British murderer, burned at the stake

Elizabeth Broadingham (died 20 March 1776) was a British murderer. She was executed in 1776 with her lover for the murder of her husband in York. Her husband was considered to be her social superior so she was one of the last women to be burned at the stake (after being killed).

==Life==
Broadingham's early life is unrecorded. She was living with her husband, John Broadingham, in Flamborough when he was convicted for smuggling. While he was serving his sentence she started an adulterous relationship with a man called Thomas Aikney. John Broadingham completed his sentence, but by this time his wife was living with Thomas Aikney in Lincolnshire.

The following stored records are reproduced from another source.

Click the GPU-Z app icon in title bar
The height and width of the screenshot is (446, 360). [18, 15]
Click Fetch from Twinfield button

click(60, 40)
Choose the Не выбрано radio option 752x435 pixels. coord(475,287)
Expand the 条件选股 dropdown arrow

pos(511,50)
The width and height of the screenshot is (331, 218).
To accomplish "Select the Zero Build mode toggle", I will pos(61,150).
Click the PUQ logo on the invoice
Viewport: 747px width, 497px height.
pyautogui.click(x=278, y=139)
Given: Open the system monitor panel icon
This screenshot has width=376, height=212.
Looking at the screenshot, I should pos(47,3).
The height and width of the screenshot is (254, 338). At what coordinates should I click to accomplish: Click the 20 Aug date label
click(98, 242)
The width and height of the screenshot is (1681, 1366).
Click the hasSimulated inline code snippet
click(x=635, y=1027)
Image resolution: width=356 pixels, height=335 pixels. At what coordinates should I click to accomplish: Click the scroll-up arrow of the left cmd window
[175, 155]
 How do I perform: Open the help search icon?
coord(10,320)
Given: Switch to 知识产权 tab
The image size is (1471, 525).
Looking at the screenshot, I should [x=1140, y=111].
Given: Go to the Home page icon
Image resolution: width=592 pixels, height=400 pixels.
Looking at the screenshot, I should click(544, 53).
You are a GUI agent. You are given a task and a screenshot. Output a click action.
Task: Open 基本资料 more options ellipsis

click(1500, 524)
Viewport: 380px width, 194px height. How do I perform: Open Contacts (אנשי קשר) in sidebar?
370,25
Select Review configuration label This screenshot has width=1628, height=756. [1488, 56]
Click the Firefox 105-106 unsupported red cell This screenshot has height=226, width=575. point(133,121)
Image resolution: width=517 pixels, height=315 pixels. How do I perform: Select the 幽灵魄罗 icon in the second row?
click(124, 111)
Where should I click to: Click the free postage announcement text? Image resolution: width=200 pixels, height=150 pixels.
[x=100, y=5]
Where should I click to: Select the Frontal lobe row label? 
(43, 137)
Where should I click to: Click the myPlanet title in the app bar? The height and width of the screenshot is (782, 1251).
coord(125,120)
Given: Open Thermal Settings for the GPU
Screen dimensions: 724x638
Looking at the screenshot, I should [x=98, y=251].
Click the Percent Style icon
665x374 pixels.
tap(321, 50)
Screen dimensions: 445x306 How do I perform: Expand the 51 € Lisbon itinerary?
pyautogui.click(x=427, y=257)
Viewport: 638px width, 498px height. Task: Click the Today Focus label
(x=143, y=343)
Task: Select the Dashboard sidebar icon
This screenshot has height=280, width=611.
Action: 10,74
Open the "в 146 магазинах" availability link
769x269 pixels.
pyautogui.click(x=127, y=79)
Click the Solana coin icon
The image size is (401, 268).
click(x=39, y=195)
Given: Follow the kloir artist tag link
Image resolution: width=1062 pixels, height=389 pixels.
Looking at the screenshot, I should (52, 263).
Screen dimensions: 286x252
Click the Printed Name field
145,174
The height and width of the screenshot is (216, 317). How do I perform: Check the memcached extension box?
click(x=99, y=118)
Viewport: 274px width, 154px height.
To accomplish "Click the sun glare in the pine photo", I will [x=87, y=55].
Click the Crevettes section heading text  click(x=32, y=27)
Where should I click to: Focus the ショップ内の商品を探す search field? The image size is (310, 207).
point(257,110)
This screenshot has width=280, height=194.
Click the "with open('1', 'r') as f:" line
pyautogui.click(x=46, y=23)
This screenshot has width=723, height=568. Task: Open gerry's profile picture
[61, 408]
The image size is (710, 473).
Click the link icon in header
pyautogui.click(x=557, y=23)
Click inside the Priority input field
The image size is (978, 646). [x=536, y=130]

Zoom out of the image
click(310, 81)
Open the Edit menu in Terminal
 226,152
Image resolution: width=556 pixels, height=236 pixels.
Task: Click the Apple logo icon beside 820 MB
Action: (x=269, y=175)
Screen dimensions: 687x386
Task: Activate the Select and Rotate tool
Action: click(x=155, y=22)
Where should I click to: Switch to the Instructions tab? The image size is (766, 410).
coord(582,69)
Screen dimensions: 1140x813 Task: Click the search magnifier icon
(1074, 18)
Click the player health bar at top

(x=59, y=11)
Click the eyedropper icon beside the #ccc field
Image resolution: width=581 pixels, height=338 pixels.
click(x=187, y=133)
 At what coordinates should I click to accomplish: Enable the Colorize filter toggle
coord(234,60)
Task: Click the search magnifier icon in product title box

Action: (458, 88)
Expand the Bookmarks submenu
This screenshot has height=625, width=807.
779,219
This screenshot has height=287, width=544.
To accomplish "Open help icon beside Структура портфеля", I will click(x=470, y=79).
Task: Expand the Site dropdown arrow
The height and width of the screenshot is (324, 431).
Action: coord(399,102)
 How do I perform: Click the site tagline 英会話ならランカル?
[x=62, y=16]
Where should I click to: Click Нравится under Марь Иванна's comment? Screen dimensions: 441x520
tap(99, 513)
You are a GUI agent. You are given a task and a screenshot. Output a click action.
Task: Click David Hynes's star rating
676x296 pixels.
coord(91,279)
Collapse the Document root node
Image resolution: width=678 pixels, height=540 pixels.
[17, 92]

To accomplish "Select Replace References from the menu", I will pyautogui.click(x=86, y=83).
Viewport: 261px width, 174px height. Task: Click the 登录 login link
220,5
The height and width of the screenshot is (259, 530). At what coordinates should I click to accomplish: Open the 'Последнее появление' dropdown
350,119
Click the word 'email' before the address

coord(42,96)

According to later accounts it was Elizabeth who initially proposed that her husband should be murdered. She was said to have repeated this proposal to her lover, particularly when he was inebriated. Thomas eventually agreed. Elizabeth was said to have pretended that she was reconciled with her husband and she moved back into their home. A week or so later on 13 February 1776 Thomas was said to have knocked at the door. Elizabeth woke her husband to tell him and he went to the door to investigate. John was attacked and died with a wound on his leg and a wound so deep in his abdomen that the knife was left in the wound. John made it away but with his bowels visible, he died on the following day.

Elizabeth and Thomas were arrested and tried and both were sentenced to death even though Elizabeth was just an accomplice. The key evidence was the knife which was identified as belonging to Thomas. Elizabeth was convicted of killing her social superior making the crime not murder but petty treason. For this reason she was not only strangled on 20 March but her body was burned at the stake at a place called Tyburn in York. Thomas died too and his body was sent to Leeds for dissection.

==Death and legacy==
She was executed in 1776 with her lover for the murder of her husband in York. She was one of the last women to be burned at the stake (after being killed). She is regarded as infamous.

The place where she and several other notable people died is Tyburn in York.